The ‘goodie bag’ was rather novel. It contained a bottle of ‘Champagne’ (not the real McCoy of course – think of the cost), a bottle of ice cold Coors Light beer, which went down very nicely with minimal delay, a finisher’s medal, a stick of The North Face lippie on a rope, and a “magic mug”. The magic mug is a traveller’s mug from the nearby Real Food CafĂ© that gets you free tea or coffee in perpetuity, as long as you have it with you when you visit. I made use of it later that evening with my fish and chip supper. The food and establishment are superb - on similar lines to but a scaled down version of Pete's Eats in Llanberis. The walls are lined with well-deserved awards.

Later that evening I went along to the ceilidh in the village hall up the hill a little further along the West Highland Way, on the way helping Murdo to ferry tables and event paraphernalia to his car and also having another chat with Dave with ultra collie ‘Charlie’; he was waiting for the bus to go back to Milngavie.
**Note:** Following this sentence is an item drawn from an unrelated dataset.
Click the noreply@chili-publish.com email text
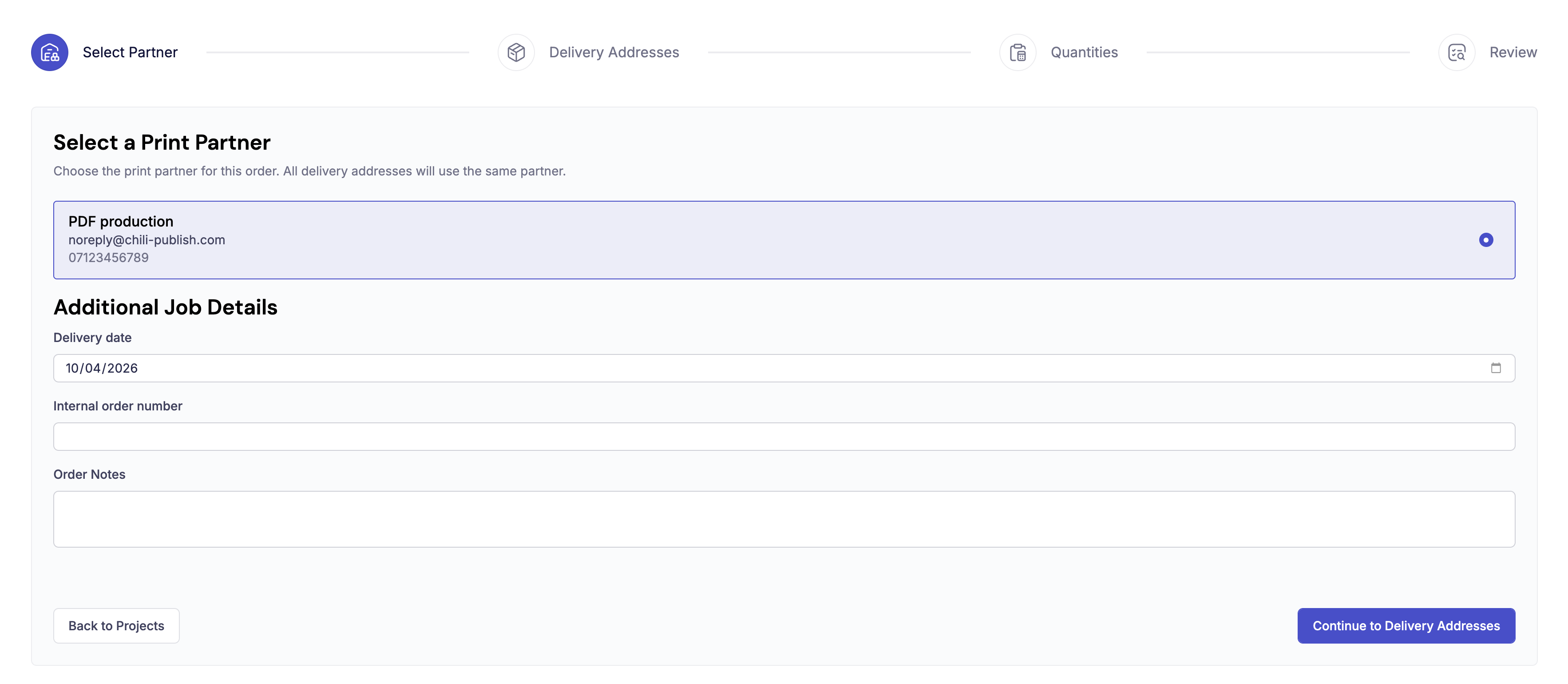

I heard that the later runners had got caught in a thunderstorm, to which I had remained oblivious as I soaked in a nice warm bath at the Tyndrum Lodge Hotel. I didn’t envy them one bit.

The ceilidh was an absolute blast. The live band (with bagpipes at appropriate times) was very good and got us up performing all sorts of wonderful dances. The proceedings were well lubricated by an impressive selection of drinks. The merriment went on until 1am and provided a superb end to a superb day and amazing new experience for me.
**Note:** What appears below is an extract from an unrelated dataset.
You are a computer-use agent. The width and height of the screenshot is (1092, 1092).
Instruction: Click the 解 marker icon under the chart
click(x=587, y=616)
Sunday dawned wet, the rain having set in overnight. We had just grabbed the last of the fine weather on Saturday. We were so lucky but I soon thought of David Palmer still slogging on his solo journey up the rugged end of the West Highland Way. I felt a twinge of concern.

I returned home on Monday, but not before acquiring a memento – the “Fling” Finish sign. It was beginning to delaminate at the edges as it clung forlornly to the fence by its very wet Blu Tak, which had almost lost its grip in the cold rain. I couldn’t just leave it there to drop off by itself, so I rescued it.

The single track train journey from Upper Tyndrum station was extremely scenic. I watched the views intently; trying to follow the path we had run two days earlier up to the point when the line veered right away from Loch Lomond and away from the West Highland Way. I had spotted the point where the West Highland Way went under the railway to the first A82 crossing (you'll definitely grouse if you don't duck).

I took quite a few photos over the extended weekend. A selection is here.

4 down, 8 to go......


  1. a beautifully 'penned' account nick. totally collude with your sentiments around the friendliness of the race.
    so coke is the 'secret weapon' i'd been missing until now!
    well done on your time. commendable!

  2. Thanks ultra collie, me ol' dawg. Well done to you too (this is the mutual admiration society). I discovered Coke's efficacies at the Western States 100 in 2006, where it was available at the aid stations. It was the first time I'd ever tried it during an ultra. I became an instant convert.

  3. Great stuff Nick. As always, I love your race descriptions and photos. That looks like a truly fantastic run.